Journal of General Internal Medicine

, Volume 26, Issue 4, pp 440–445 | Cite as

The Impact of Health Plan Physician-Tiering on Access to Care

  • Sean Tackett
  • Chuck Stelzner
  • Elizabeth McGlynn
  • Ateev Mehrotra
Health Policy

ABSTRACT

BACKGROUND

In an attempt to improve quality and control costs, health plans are creating tiered products that encourage enrollees to seek care from “high-value” physicians.

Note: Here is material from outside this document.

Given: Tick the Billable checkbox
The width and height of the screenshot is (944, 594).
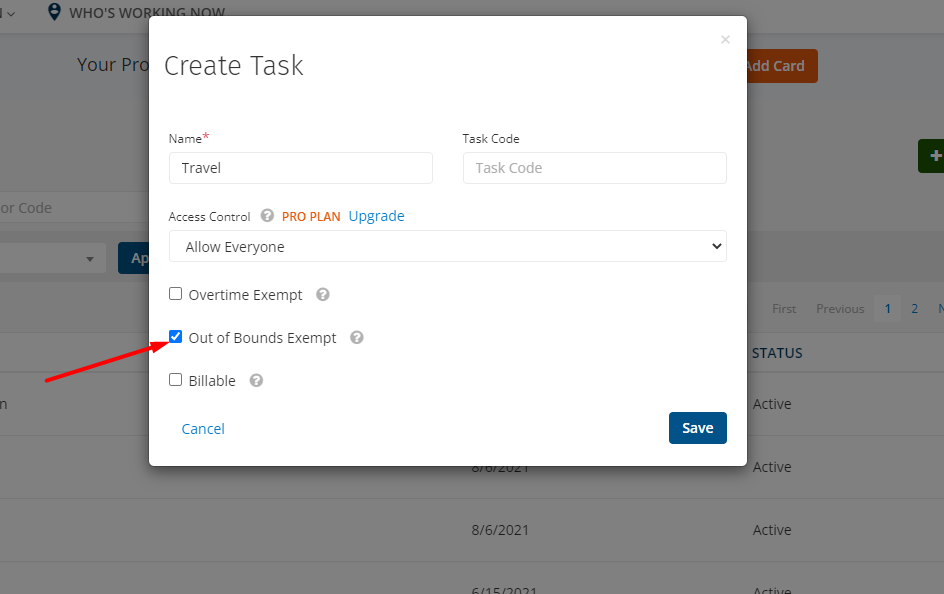Looking at the screenshot, I should tap(176, 380).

However, tiered products may limit access to care because patients may have to travel unreasonable distances to visit the nearest high-value physician.

OBJECTIVE

To assess geographic access to high-value physicians, particularly for disadvantaged populations.

DESIGN

Cross-sectional observational study.

PARTICIPANTS

Physicians and adult patients in Massachusetts.

MAIN MEASURES

Travel time from census block centroid to nearest physician address under two scenarios: patients can see (1) any physician or (2) only high-value physicians.

KEY RESULTS

Among the physicians, 768 (20.9%) primary care physicians (PCPs), 225 (26.6%) obstetricians/gynecologists, 69 (10.3%) cardiologists, and 31 (6.0%) general surgeons met the definition of high-value. Statewide mean travel times to the nearest PCP, obstetrician/gynecologist, cardiologist, or general surgeon under the two scenarios (any physician vs. only high-value physicians) were 2.8 vs. 4.8, 6.0 vs. 7.2, 7.0 vs. 12.4, and 6.6 vs. 14.8 minutes, respectively. Across the four specialties, between 89.4%–99.4% of the population lived within 30 minutes of the nearest high-value physician. Rural populations had considerably longer travel times to see high-value physicians, but other disadvantaged populations generally had shorter travel times than comparison groups.

CONCLUSIONS

Most patients in Massachusetts are likely to have reasonable geographic access to high-value physicians in tiered health plans. However, local demographics, especially rural residence, should be taken into consideration when applying tiered health plans broadly. Future work should investigate whether patients can and will switch to receive care from high-value physicians.

KEY WORDS

access high value care disparities 

Notes

Acknowledgements

This work was supported by funding from RAND and the University of Pittsburgh School of Medicine. We also are grateful for the critical advice provided by John Adams and for programming support from Supriya Munshaw.

Conflict of Interest

None disclosed.

Supplementary material

11606_2010_1607_MOESM1_ESM.doc (2.3 mb)
Online Appendix (DOC 2332 kb)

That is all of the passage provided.